In this eye-opening companion to seasons 2 and 3 of Netflix’s acclaimed series The Crown, renowned biographer and historical consultant Robert Lacey takes us through the real history that inspired the drama.

Covering two tumultuous decades in the reign of Queen Elizabeth II, Lacey looks at the key social, political, and personal moments and their effects—not only on the royal family but also on the world around them. From the Suez Crisis and the U.S.–Soviet space race to the legacy of the Duke of Windsor’s collaboration with Hitler, along with the rumored issues with the royal marriage, the book provides a thought-provoking insight into the historic decades that the show explores, revealing the truth behind the on-screen drama.

Fascinating and fast-paced, this is a unique look behind the history that inspired the show and the years that would prove to be the making of the Queen.

The Crown is now available to watch on Netflix.

RECORD EXTRACTS ::

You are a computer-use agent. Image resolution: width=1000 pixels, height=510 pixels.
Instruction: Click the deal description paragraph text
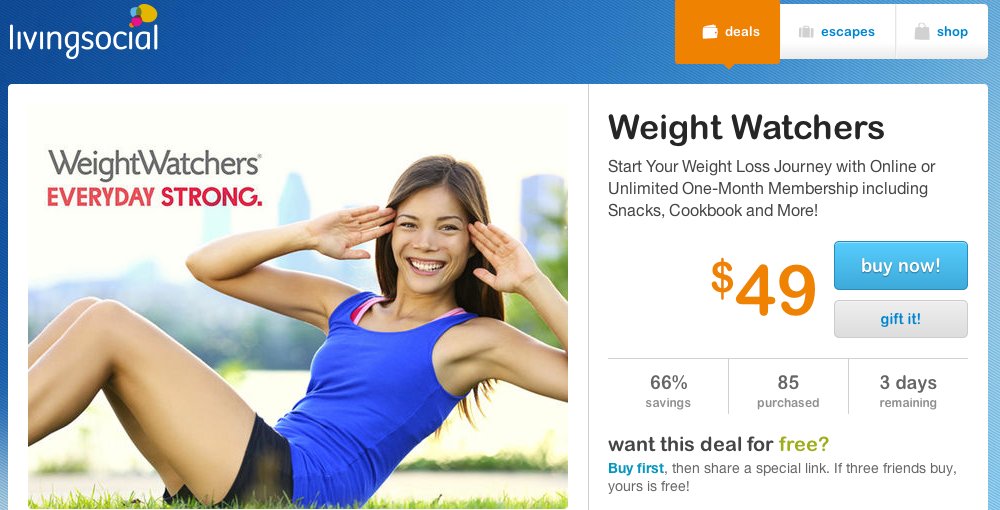click(771, 189)
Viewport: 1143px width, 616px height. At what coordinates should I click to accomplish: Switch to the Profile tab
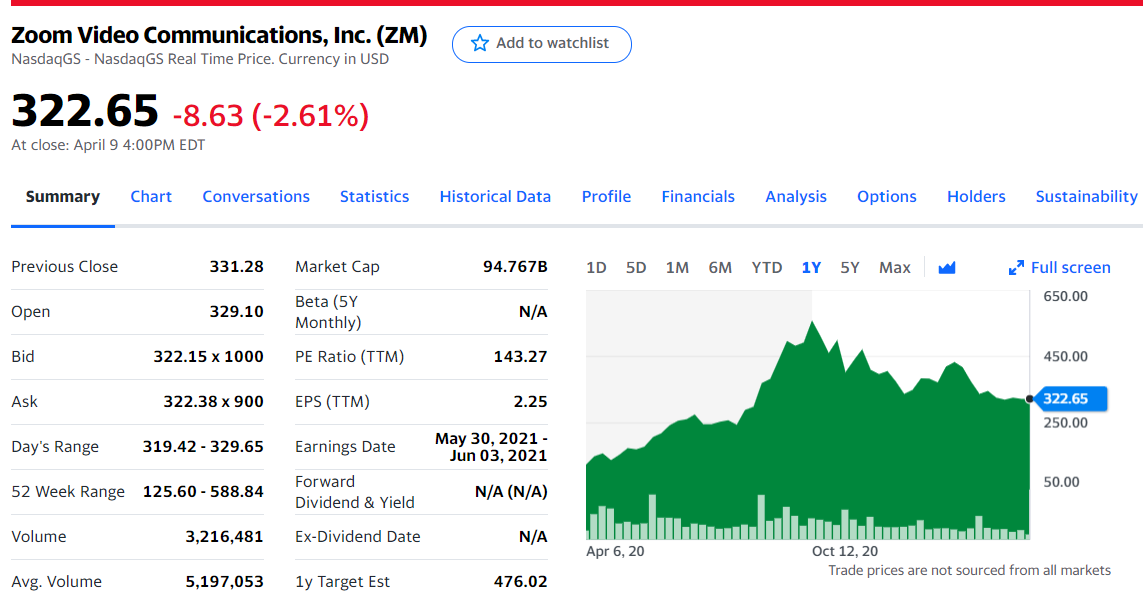(606, 196)
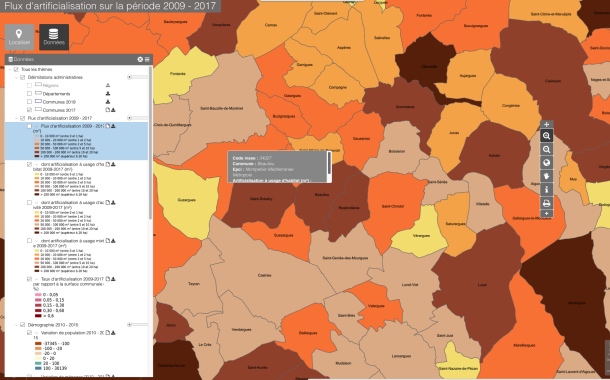Screen dimensions: 610x380
Task: Collapse the Délimitations administratives group
Action: pyautogui.click(x=16, y=77)
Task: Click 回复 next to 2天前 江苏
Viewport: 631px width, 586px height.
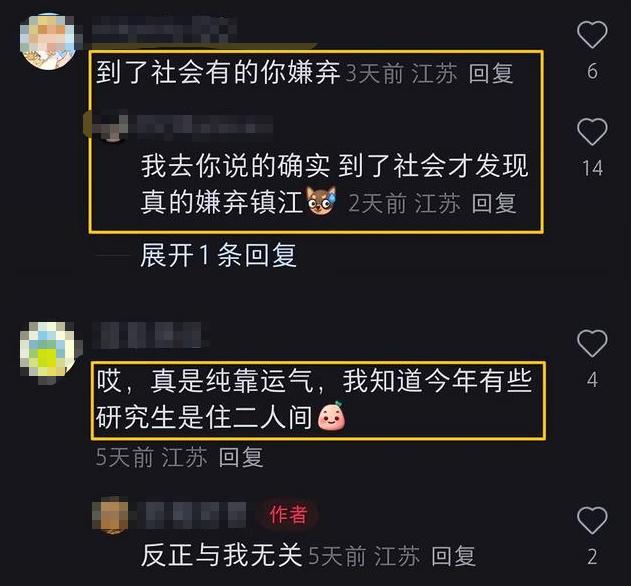Action: pyautogui.click(x=494, y=203)
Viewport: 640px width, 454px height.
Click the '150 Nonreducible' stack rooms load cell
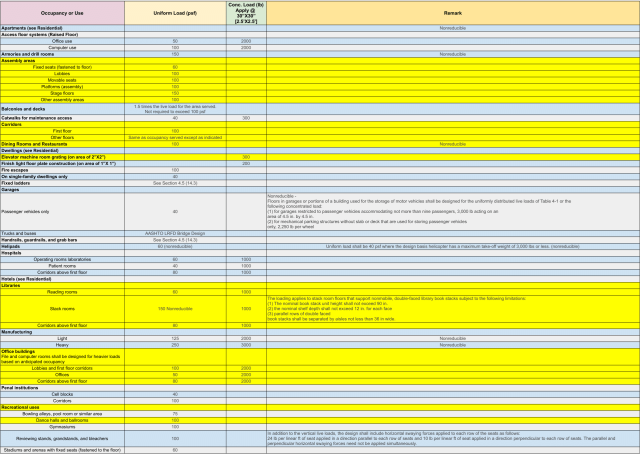click(x=175, y=308)
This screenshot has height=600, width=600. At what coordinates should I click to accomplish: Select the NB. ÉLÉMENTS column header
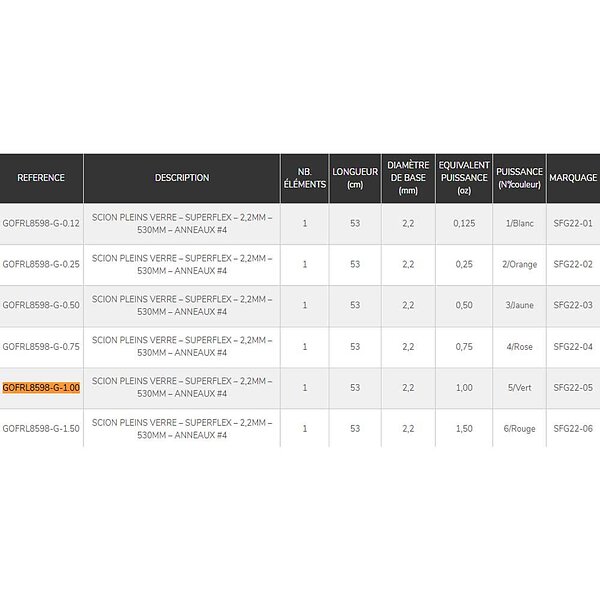coord(305,178)
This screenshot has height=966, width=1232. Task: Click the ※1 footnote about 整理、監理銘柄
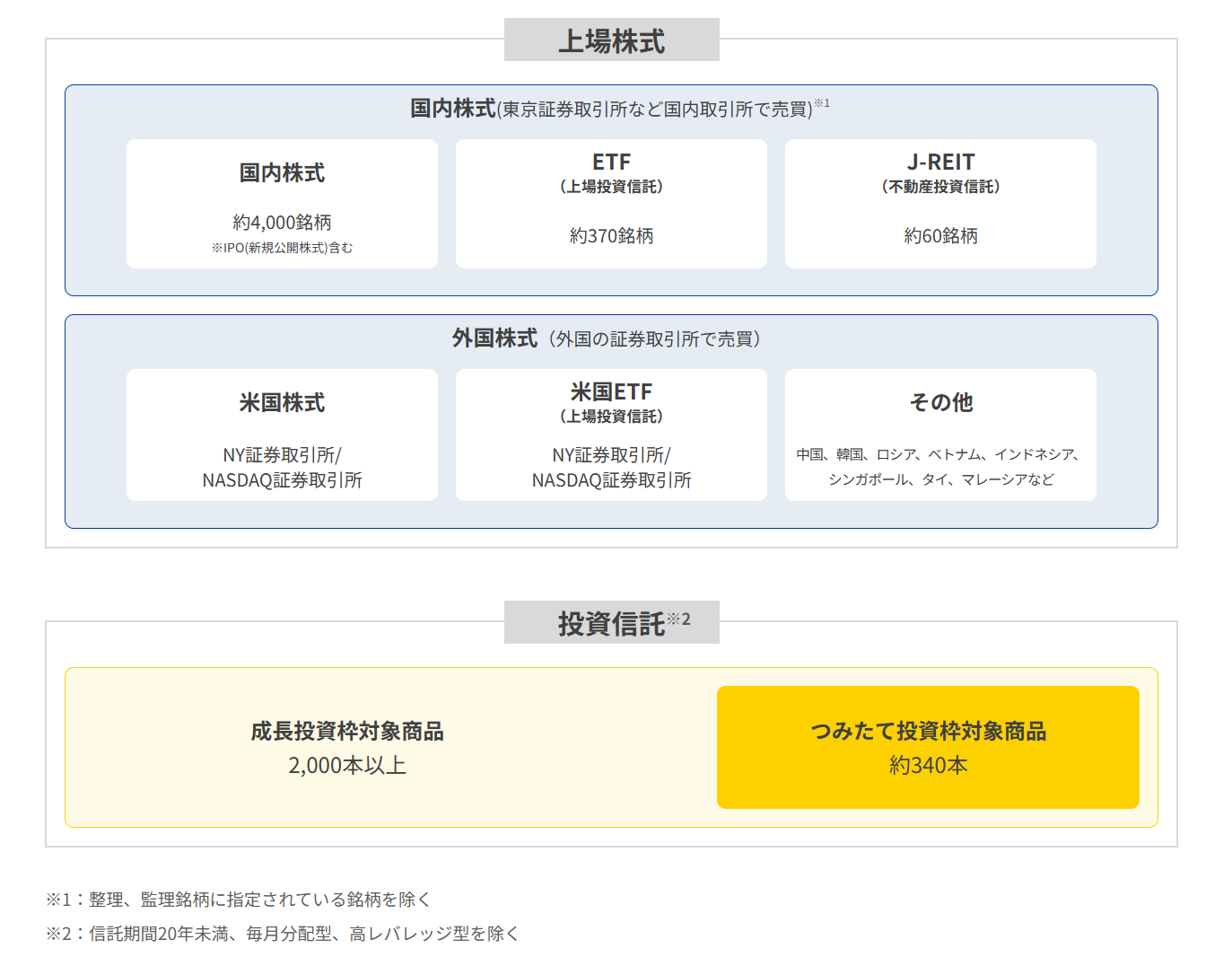click(x=239, y=900)
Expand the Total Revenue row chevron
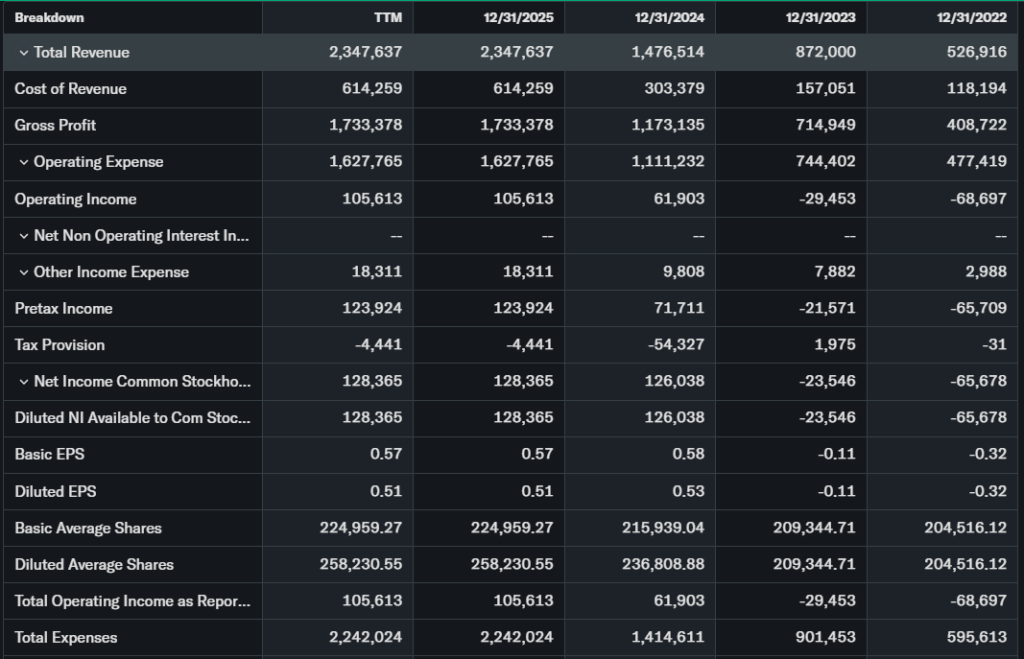The image size is (1024, 659). (24, 53)
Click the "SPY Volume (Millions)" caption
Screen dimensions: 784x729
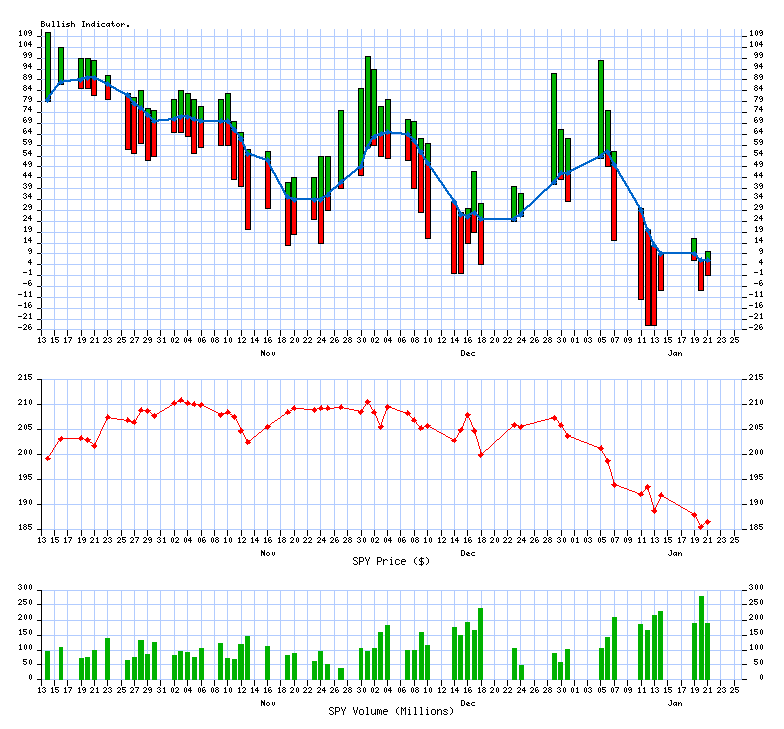(391, 711)
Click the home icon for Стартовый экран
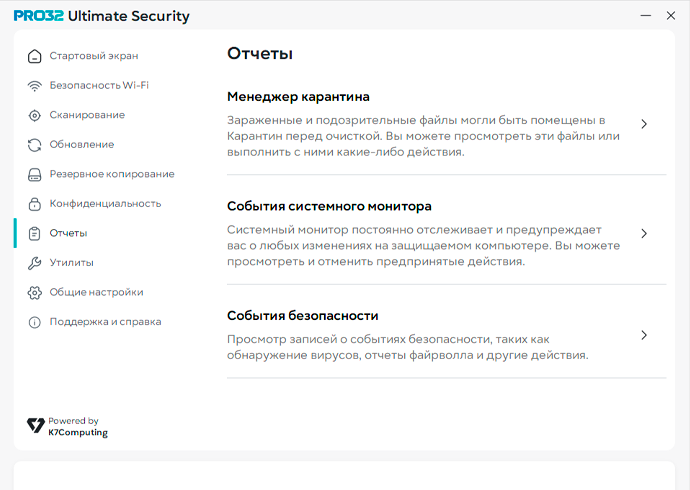690x490 pixels. (35, 56)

SHORT PROBLEM 1 :: In the book description, rewrite everything from "In this eye-opening" down to "the on-screen drama.", putting "dramatization" wherever "drama" appears.
SHORT PROBLEM 2 :: Translate this sentence from the book description into Spanish: "The Crown is now available to watch on Netflix."

EXERCISE SOLUTION 1 ::
In this eye-opening companion to seasons 2 and 3 of Netflix’s acclaimed series The Crown, renowned biographer and historical consultant Robert Lacey takes us through the real history that inspired the dramatization.

Covering two tumultuous decades in the reign of Queen Elizabeth II, Lacey looks at the key social, political, and personal moments and their effects—not only on the royal family but also on the world around them. From the Suez Crisis and the U.S.–Soviet space race to the legacy of the Duke of Windsor’s collaboration with Hitler, along with the rumored issues with the royal marriage, the book provides a thought-provoking insight into the historic decades that the show explores, revealing the truth behind the on-screen dramatization.

EXERCISE SOLUTION 2 :: The Crown ya está disponible para ver en Netflix.